→ **Goal of the exercise**:
Please swap "head-scratchers" for "puzzles" in the passage on viruses, then write out that passage from "Science has not" up to and including "best, DNA hijacking.".

Top of Source passage

Science has not been able to control the spread of the coronavirus until now, however, there is good news regarding viruses.
How viruses act and how they can benefit
Viruses are continual head-scratchers for scientists because they’re not technically alive, but they do contain genetic material either DNA or RNA depending on what kind of virus we’re talking about. Viruses can’t replicate on their own they have to inject their genetic material into a living cell and get that cell to replicate their genetic material for them. We can call them microscopic pirates. This innovation is about exploiting the thing the viruses do best, DNA hijacking.
Viruses are microscopic and that is what makes them dangerous when it comes to disease, On the other hand, viruses can actually also be really helpful when it comes to bioengineering. The pioneer team of M. I. T (Massachusetts Institute of Technology is a private research university in Cambridge, US) that’s using viruses for powering their own devices.
How viruses charge the batteries
MIT team recognizes that while viruses insert their genome (A genome is an organism’s complete set of genetic instructions. Each genome contains all of the information needed to build that organism) into humans cells for destructive purposes, We on the other hand can also insert our information into their genome to make useful stuff. They’re working with the M13 bacteriophage and the bacteriophage is a kind of virus that only infects bacteria. Its structure is relatively simple and easy to manipulate. Scientists expose batches of this virus to a material they wanted to latch on to, like say a specific kind of metal. The natural or engineered mutations (A mutation is a change that occurs in our DNA sequence) in the virus’s genome alters the virus’s surface to be able to hook on to the material of our choice.
The scientists then take the data of the viruses that have properly learned to latch/hook on to the material and pop them into the bacteria. That virus normally, in fact, make millions of copies of those modified viruses and if you repeat this process over and over those bacteria basically become viral replication factories.

Bottom of Source passage
Top of Entries provided

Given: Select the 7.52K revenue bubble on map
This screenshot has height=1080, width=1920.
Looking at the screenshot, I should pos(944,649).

Bottom of Entries provided
Top of Entries provided

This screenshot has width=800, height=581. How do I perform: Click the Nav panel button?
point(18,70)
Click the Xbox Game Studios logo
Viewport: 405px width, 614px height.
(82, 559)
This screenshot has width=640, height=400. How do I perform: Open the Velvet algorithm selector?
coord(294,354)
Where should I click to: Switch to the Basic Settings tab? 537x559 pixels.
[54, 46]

Bottom of Entries provided
Top of Entries provided

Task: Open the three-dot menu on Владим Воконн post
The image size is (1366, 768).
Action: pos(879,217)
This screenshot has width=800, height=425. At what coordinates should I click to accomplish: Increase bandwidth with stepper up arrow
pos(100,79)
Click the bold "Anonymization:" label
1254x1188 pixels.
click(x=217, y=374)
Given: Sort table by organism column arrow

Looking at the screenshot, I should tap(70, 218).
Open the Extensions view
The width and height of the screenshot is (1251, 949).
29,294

Bottom of Entries provided

→ **Written reply**:
Science has not been able to control the spread of the coronavirus until now, however, there is good news regarding viruses.
How viruses act and how they can benefit
Viruses are continual puzzles for scientists because they’re not technically alive, but they do contain genetic material either DNA or RNA depending on what kind of virus we’re talking about. Viruses can’t replicate on their own they have to inject their genetic material into a living cell and get that cell to replicate their genetic material for them. We can call them microscopic pirates. This innovation is about exploiting the thing the viruses do best, DNA hijacking.